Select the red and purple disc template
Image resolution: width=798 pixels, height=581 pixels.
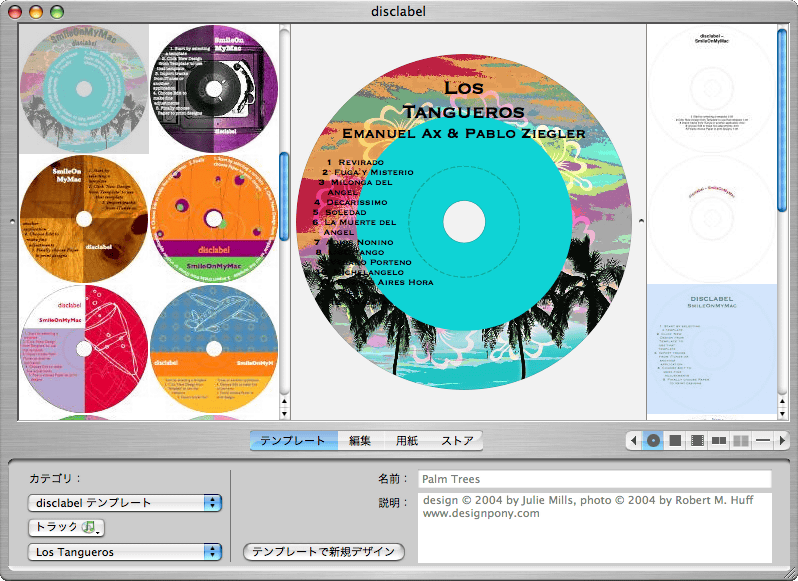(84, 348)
______________________________
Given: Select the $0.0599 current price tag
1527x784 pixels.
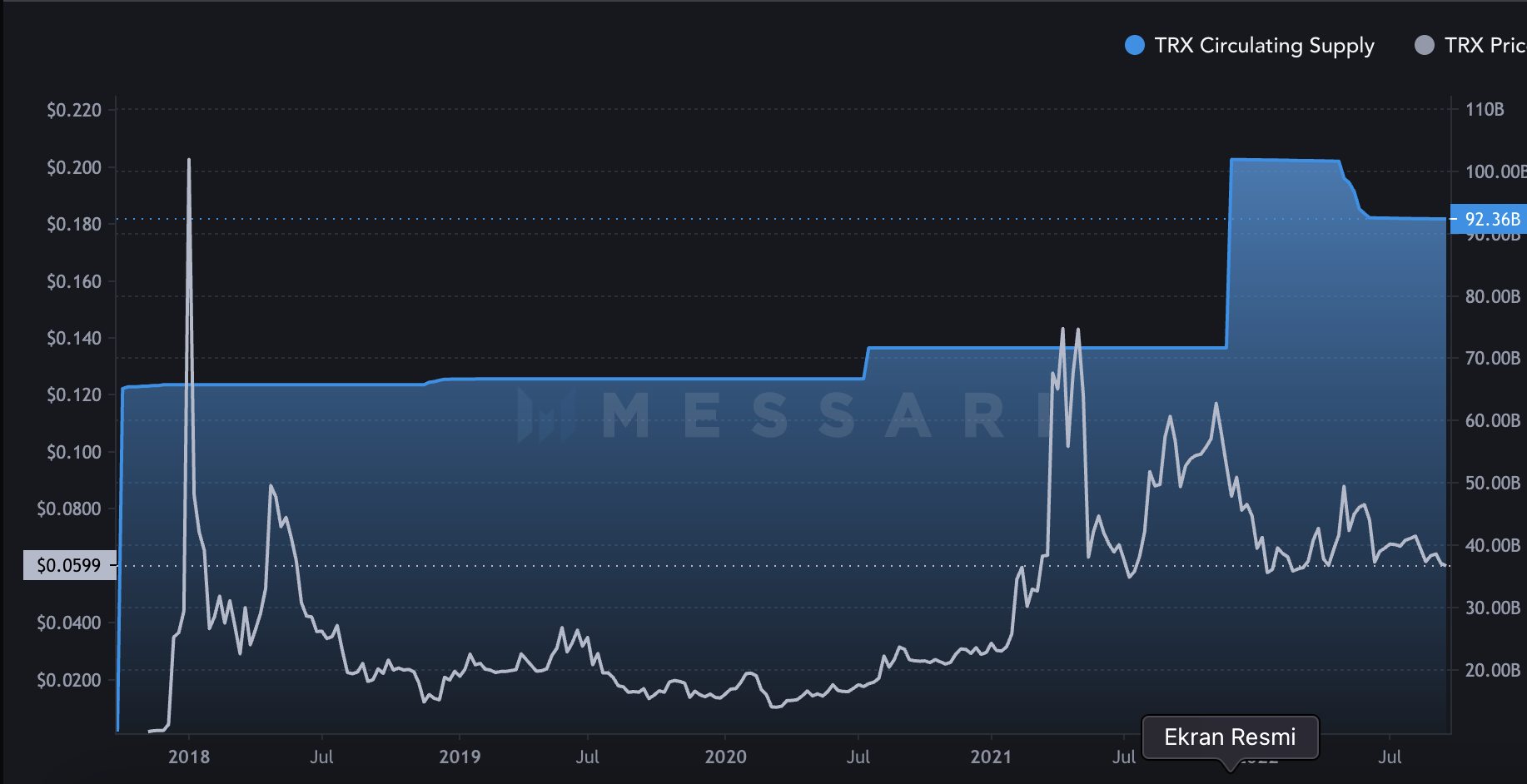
______________________________
● **ACTIVITY**: Gather all lines with the string "Select" from the data.

● **EXERCISE OUTPUT**:
Select the red and purple disc template
Given: Select the $0.0599 current price tag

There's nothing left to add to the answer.